From where should we initiate the async server call, presenter or controller , say if i have to save the record should i call the server function (which calls the DAO and saves the record) from Presenter or should presenter post event using event bus and conroller act on the event and calls server function for saving.

A: 

Answering to your last paragraph, I would say you should do it in presenter if there is something (some button) on view that is supposed to do it. Presenter is logically strongly tied to view (technically it should be weakly tied, by interfaces only not by implementations). If you want to save the record on some action which is not explicitly called from view, I wouldn't do it in presenter.

amorfis
Thanks for response, I am following something similar, like to delete records from Contacts view i call the server from presenter itself, but when i have to call other view ContactsEditView i do it through controller, i have made separate class to maintain history
Saket Bansal
A: 

The GWT tutorial page you linked to says about the AppController:

To handle logic that is not specific to any presenter and instead resides at the application layer, we'll introduce the AppController component.

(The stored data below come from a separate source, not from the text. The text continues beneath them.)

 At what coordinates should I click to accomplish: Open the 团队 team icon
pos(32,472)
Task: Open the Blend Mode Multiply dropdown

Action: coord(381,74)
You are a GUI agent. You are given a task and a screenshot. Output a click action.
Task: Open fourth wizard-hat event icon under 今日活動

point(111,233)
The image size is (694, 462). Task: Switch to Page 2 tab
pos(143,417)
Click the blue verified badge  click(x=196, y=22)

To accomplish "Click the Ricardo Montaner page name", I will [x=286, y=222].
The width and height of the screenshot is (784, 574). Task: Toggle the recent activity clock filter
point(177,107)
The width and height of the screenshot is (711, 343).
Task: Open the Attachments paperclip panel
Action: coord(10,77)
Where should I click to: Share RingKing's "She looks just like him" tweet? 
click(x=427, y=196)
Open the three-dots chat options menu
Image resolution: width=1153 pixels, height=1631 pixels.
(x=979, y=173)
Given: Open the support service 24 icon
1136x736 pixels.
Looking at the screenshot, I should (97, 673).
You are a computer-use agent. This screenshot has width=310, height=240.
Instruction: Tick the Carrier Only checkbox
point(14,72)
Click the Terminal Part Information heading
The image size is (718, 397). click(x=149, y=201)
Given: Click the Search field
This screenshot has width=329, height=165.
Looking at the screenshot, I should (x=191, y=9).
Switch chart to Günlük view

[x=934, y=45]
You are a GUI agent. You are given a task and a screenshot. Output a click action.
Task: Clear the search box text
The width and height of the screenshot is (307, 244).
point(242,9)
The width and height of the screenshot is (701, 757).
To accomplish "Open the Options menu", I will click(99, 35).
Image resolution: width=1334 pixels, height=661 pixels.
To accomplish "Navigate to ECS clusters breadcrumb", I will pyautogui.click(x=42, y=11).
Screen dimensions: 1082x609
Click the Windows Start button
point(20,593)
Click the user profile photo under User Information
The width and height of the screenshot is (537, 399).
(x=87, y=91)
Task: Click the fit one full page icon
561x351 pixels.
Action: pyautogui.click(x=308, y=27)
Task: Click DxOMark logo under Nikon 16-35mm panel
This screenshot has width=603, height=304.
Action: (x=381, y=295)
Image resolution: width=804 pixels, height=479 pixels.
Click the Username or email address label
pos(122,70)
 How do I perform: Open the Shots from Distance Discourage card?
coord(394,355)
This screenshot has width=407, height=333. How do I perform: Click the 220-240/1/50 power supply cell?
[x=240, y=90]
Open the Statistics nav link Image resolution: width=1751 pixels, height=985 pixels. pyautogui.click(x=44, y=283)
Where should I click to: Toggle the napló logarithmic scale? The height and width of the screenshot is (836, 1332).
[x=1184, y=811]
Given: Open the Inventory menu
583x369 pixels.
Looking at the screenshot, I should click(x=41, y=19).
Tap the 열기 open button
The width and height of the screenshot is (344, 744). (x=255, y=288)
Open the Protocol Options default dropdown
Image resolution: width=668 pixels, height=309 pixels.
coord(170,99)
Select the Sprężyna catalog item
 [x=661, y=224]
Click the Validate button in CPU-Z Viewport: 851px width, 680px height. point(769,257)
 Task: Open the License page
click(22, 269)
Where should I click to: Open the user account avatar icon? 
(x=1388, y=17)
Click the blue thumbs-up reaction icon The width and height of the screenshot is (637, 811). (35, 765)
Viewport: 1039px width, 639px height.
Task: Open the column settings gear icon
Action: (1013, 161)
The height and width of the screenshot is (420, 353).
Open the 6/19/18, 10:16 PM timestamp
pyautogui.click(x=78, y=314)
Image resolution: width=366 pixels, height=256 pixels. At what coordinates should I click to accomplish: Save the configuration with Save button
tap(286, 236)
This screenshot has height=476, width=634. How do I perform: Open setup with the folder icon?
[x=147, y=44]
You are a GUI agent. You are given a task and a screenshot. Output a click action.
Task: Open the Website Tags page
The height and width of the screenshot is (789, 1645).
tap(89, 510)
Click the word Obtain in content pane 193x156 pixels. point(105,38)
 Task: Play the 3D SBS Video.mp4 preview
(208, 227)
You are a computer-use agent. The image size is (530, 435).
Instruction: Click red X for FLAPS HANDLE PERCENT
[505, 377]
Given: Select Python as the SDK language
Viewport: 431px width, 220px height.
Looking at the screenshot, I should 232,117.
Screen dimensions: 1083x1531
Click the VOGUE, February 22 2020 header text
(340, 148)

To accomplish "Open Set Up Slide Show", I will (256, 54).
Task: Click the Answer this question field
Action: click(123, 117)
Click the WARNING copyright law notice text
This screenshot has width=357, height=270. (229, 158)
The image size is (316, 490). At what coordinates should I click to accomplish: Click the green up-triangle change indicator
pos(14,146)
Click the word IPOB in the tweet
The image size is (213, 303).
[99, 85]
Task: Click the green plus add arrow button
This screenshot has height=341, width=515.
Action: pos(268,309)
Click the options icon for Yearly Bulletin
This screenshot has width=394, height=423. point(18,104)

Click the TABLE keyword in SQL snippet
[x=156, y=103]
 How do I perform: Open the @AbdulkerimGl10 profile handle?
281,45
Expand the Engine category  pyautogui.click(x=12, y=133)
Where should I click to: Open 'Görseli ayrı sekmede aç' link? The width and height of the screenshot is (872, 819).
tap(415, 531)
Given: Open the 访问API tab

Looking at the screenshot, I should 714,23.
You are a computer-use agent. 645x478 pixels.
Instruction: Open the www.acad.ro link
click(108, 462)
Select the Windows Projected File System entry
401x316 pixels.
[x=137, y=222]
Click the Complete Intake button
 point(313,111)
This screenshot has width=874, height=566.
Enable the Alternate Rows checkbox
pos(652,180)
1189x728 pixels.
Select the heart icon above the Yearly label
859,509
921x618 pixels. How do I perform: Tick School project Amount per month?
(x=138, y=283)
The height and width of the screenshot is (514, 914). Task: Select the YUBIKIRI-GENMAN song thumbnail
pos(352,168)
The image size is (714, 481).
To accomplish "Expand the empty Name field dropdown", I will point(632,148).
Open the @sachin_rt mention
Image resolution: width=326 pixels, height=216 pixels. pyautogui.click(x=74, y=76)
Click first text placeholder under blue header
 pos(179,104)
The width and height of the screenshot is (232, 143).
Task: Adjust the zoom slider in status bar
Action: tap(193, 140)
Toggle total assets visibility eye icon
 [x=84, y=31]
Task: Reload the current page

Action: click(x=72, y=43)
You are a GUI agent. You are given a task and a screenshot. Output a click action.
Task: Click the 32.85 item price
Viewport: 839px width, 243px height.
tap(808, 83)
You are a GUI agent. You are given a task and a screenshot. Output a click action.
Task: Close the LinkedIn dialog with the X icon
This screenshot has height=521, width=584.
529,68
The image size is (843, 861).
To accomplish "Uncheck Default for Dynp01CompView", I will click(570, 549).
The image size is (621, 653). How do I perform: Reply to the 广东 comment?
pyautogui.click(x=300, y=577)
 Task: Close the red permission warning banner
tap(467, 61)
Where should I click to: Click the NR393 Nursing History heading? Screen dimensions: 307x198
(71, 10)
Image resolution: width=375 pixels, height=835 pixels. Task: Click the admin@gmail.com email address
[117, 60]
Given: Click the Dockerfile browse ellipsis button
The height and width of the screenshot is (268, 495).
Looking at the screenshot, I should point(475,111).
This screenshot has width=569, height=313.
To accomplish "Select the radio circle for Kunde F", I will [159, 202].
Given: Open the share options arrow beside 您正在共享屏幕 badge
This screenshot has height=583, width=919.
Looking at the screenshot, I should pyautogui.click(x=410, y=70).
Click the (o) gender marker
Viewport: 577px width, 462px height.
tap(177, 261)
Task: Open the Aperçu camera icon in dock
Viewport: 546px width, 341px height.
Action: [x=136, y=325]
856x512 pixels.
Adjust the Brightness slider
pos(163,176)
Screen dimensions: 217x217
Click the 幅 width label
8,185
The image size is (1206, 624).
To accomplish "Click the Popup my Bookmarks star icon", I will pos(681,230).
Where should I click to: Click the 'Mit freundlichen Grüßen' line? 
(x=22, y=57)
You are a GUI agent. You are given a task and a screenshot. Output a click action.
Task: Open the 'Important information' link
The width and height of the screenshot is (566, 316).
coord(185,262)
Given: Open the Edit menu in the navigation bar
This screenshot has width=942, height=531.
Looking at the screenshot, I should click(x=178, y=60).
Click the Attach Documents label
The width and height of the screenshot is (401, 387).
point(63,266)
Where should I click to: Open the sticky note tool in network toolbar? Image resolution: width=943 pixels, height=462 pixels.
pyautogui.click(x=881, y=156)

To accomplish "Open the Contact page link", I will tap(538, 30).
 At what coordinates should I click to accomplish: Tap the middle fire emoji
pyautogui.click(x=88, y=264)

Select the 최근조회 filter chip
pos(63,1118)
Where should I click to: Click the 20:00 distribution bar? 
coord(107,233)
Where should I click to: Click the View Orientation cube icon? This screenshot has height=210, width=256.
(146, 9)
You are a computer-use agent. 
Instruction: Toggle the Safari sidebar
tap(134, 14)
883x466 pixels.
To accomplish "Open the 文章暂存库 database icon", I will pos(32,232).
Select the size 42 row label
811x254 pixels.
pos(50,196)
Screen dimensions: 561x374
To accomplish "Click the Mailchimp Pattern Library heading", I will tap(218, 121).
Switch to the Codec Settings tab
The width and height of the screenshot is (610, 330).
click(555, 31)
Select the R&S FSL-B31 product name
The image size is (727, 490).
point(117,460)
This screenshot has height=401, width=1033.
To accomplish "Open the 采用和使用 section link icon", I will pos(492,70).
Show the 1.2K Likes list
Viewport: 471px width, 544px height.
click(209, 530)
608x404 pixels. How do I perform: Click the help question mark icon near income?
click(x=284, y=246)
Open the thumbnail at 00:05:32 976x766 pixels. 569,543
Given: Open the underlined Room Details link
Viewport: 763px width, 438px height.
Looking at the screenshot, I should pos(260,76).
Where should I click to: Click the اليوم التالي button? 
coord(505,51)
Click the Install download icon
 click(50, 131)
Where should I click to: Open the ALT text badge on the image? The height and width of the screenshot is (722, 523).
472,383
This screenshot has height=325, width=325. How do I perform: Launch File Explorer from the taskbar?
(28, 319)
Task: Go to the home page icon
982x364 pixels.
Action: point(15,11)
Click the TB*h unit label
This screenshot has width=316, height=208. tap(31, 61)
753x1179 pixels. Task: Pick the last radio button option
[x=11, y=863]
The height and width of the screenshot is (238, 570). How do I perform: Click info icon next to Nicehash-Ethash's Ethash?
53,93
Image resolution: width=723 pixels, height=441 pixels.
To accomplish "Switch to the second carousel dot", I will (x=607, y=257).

So it's the glue between multiple Presenters, Views and the Model (maybe multiple Models). It also handles the browser history. And maybe additional things that aren't specific to one presenter.

As for the server call: There are several options, but I personally wouldn't do it from the view, and also not from the presenter - I'd use a model listener. The reason is, that multiple views and presenters can work together on one model. And when they change the model, that change should be sent to the server. Maybe you don't want to do that immediately, but collect a few changes before you send them. In that case, you could have a timer that's set up - well - by the AppController.

Chris Lercher
Thanks for answer, can you elaborate bit on Model listener, is it like presenter will fire event using eventBus.fireEvent and the model listener which is shared for many presenter will handle the event, the listener will call the server function.
Saket Bansal
@Saket: I wouldn't use the EventBus for this. I'd implement a `Model` class according to the [Observer pattern](http://en.wikipedia.org/wiki/Observer_pattern) (that's really just a few lines of code), and fire model change events whenever the model changes (there are several variations on how to fire these, a simple one would be to manually call a `fireChangeEvent` method on any model change). One of the model listeners would then be responsible to send changes to the server (or enqueue them for later sending).